The bishops' resolution stands in flat contradiction to the text of CCM itself as regards the Joint Commission.
It is well known by now that the Conference of Bishop's statement has been declared to be "a correct interpretation of CCM." It is also well known that, contrary to the bishops' statement, CCM itself states that, if approved, "Each church promises to issue no official commentary on this text [CCM] that has not been accepted by the joint commission as a legitimate interpretation thereof." (section 24).
So for the time being, we have "a correct interpretation of CCM" as we await "legitimate" interpretations of CCM from the Joint Commission, should CCM pass. In both cases the indefinite article is used: "a correct". . ."and "a legitimate. . ." interpretation rather than "THE correct. . . " and "THE legitimate . . ." interpreation. One wonders whether this is laudable humility or calculated word-smithing.
For example, it is our Word Alone contention that CCM is both a change in and violation of Augsburg 7. By contrast, the COB's statement declares that "the Evangelical Lutheran Church in America is not in any way changing its confessional stance that, "For the true unity of the church . . ." If the COB's statement is just "a correct" interpretation---not THE correct interpretation---of CCM, it must also be said that, even when using the indefinite article, the COB's statement puts our point of view out of bounds.
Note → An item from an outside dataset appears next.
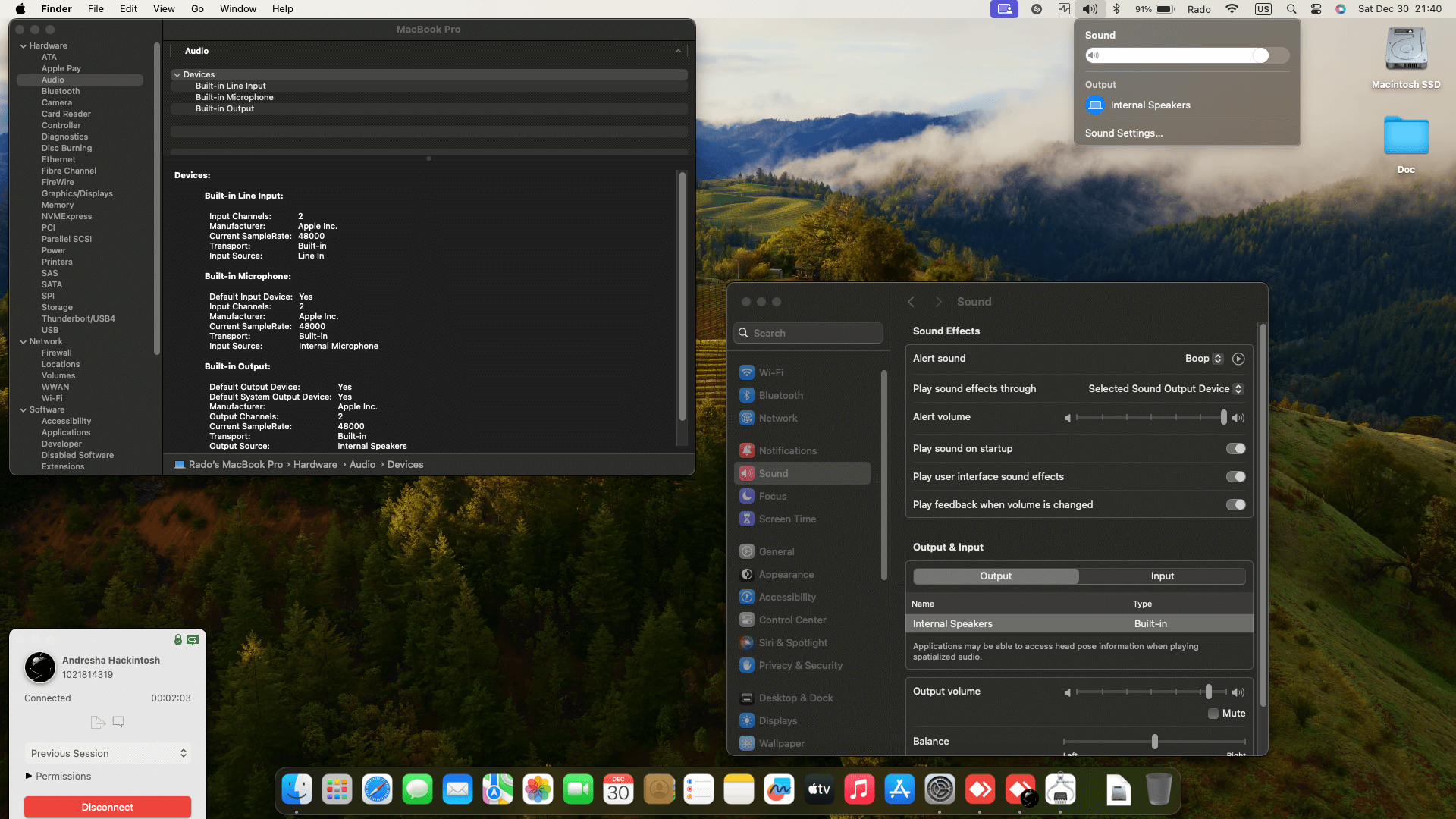Open Bluetooth settings in sidebar
The height and width of the screenshot is (819, 1456).
(780, 395)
By declaring the COB's statement to be true, the ELCA's Church Council is, in effect, declaring our perspective to be false and misleading.
What is new is not that a profound difference of perspective on such matters as Augsburg 7, but there is an attempt to do an end-run around the theolological issues by declaring "from above" what is correct by means of (1) assertion (the COB statement) and (2) fiat (Church Council action).
If the CCM passes, the COB statement claims that "the Joint Commission will have no authority over the appropriate decision-making bodies of the Evangelical Lutheran Church in America or The Episcopal Church." But the sole power to establish "official commentary" on the CCM is, in fact, quite a bit of authority and, by one binding vote, this authority to interpret CCM is ceded to the Joint Commission. I suppose, in theory, a "decision-making body" in the ELCA could make a decision against what may be established by the Joint Commision as "official commentary," but in practice one has to wonder if it will ever happen.
The Conference of Bishops, the ELCA Church Council, and the text of CCM itself in reference to the Joint Commission, in it's attempt to fix what is "correct" and "official" apart from theological debate, harkens back to Luther's complaint in the "Babylonian Captivity of the Church" about the pope as the sole interpretor of scripture.
It appears, as we get closer to Denver, that the Churchwide organization, as it moves in one direction of more openess (e.g., posting opposing viewpoints on the ELCA's web site), is also on a curious path which preempts debate by declaring incorrect---by fiat---that which ought to be debated (e.g., whether or not Augsburg 7 is being changed and compromised by CCM). Thankfully, some synods such a Western Iowa and Northeastern Minnesota are not buying into the COB's understanding of Augsburg 7 and therefore not buying in to what the the ELCA Church Council has attempted to fix as "correct."